Sigmoid 层输出 0 到 1 之间的数值,描述每个部分有多少量可以通过。0 代表“不许任何量通过”,1 就指“允许任意量通过”!
LSTM 拥有三个门,来保护和控制细胞状态。
忘记阶段
在我们 LSTM 中的第一步是决定我们会从细胞状态中丢弃什么信息。这个决定通过一个称为忘记门层完成。该门会读取$h_{t-1}$和$x_t$,输出一个在 0 到 1 之间的数值给每个在细胞状态$C_{t-1}$中的数字。1 表示“完全保留”,0 表示“完全舍弃”。
让我们回到语言模型的例子中来基于已经看到的预测下一个词。在这个问题中,细胞状态可能包含当前主语的性别,因此正确的代词可以被选择出来。当我们看到新的主语,我们希望忘记旧的主语。
选择记忆阶段
该阶段确定什么样的新信息被存放在细胞状态中。这里包含两个部分。第一,sigmoid 层称 “输入门层” 决定什么值我们将要更新。然后,一个 tanh 层创建一个新的候选值向量$\tilde{C}_t$,会被加入到状态中。下一步,我们会讲这两个信息来产生对状态的更新。
在我们语言模型的例子中,我们希望增加新的主语的性别到细胞状态中,来替代旧的需要忘记的主语。
现在是更新旧细胞状态的时间了,$C_{t-1}$更新为$C_t$。前面的步骤已经决定了将会做什么,我们现在就是实际去完成。
我们把旧状态与$f_t$相乘,丢弃掉我们确定需要丢弃的信息。接着加上$i_t * \tilde{C}_t$。这就是新的候选值,根据我们决定更新每个状态的程度进行变化。
在语言模型的例子中,这就是我们实际根据前面确定的目标,丢弃旧代词的性别信息并添加新的信息的地方。
输出阶段
最终,我们需要确定输出什么值。这个输出将会基于我们的细胞状态,但是也是一个过滤后的版本。首先,我们运行一个 sigmoid 层来确定细胞状态的哪个部分将输出出去。接着,我们把细胞状态通过 tanh 进行处理(得到一个在 -1 到 1 之间的值)并将它和 sigmoid 门的输出相乘,最终我们仅仅会输出我们确定输出的那部分。

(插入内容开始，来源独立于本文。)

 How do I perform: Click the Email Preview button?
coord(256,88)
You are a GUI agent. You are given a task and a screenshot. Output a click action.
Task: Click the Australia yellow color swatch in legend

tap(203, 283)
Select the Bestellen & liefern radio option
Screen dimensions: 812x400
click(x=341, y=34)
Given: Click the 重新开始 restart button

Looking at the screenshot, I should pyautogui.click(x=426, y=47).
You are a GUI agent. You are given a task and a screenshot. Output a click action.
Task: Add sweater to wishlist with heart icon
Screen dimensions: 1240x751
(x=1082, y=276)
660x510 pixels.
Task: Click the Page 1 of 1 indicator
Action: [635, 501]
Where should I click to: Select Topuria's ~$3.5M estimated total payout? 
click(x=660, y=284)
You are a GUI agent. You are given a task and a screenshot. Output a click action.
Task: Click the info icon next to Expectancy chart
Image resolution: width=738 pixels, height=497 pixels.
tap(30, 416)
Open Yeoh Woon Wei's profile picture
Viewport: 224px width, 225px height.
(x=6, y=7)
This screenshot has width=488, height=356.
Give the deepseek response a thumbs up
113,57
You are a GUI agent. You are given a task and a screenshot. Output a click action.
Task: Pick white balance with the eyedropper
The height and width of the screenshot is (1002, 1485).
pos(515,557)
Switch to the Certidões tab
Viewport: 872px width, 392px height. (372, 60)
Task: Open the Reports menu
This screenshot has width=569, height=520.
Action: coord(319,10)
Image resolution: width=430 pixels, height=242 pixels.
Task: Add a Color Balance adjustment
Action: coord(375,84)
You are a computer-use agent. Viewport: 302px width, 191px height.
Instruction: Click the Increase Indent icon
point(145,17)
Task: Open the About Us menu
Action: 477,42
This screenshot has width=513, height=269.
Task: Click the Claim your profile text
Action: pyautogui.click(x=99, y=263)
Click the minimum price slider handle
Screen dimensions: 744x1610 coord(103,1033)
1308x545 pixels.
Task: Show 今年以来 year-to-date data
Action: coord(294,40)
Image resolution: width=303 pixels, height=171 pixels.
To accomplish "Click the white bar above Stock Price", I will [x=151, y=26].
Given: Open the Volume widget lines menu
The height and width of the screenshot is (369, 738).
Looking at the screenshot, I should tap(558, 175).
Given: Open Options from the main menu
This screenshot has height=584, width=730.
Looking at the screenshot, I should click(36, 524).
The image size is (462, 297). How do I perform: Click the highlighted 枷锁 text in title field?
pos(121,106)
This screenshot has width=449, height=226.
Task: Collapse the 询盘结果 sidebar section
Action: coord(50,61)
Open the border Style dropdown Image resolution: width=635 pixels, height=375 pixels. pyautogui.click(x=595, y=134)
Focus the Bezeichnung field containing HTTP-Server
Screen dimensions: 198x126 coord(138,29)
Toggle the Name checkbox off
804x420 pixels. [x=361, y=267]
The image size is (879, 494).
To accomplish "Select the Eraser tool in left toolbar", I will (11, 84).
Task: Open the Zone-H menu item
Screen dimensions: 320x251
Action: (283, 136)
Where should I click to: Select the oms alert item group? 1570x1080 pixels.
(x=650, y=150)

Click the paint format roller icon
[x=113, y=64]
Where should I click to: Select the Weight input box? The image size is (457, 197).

在语言模型的例子中,因为他就看到了一个 代词,可能需要输出与一个 动词 相关的信息。例如,可能输出是否代词是单数还是负数,这样如果是动词的话,我们也知道动词需要进行的词形变化。
LSTM的另一种理解方法
LSTM结构(图右)和普通RNN的主要输入输出区别如下所示。
- RNN只有一个传递状态$h_t$,而LSTM有两个传递状态$c_t$(cell state)和$h_t$(hidden state),注意:RNN中的$h_t$对于LSTM的$c_t$
- 对于传递下去的$c_t$改变的很慢,通常$c_t$是上一个状态传来的$c_{t-1}$加上一些数值。
- $h_t$在不同节点下往往有很大的区别
首先使用LSTM的当前输入$x_t$和上一个状态传递下来的$h_{t-1}$拼接训练得到四个状态。
其中,$z^f,z^i,z^o$是由拼接向量乘以权重矩阵之后,再通过一个$sigmoid$激活函数换成0到1之间的数值,来作为一种门控状态。而$z$则是将结果通过一个$tanh$激活函数转换成-1到1之间的值(这里使用$tanh$是因为这里是将其作为输入数据,而不是门控信号)。
下面进一步介绍这四个状态在LSTM内部的使用
LSTM内部主要有三个阶段:
- 忘记阶段。该阶段主要是对上一个节点传进来的输入进行选择性忘记。简单来说就是会“忘记不重要的,记住重要的”。具体来说,就是通过计算得到$z^f$(f表示forget)来表示忘记门控,来控制上一个状态的$c^{t-1}$哪些需要留哪些需要遗忘。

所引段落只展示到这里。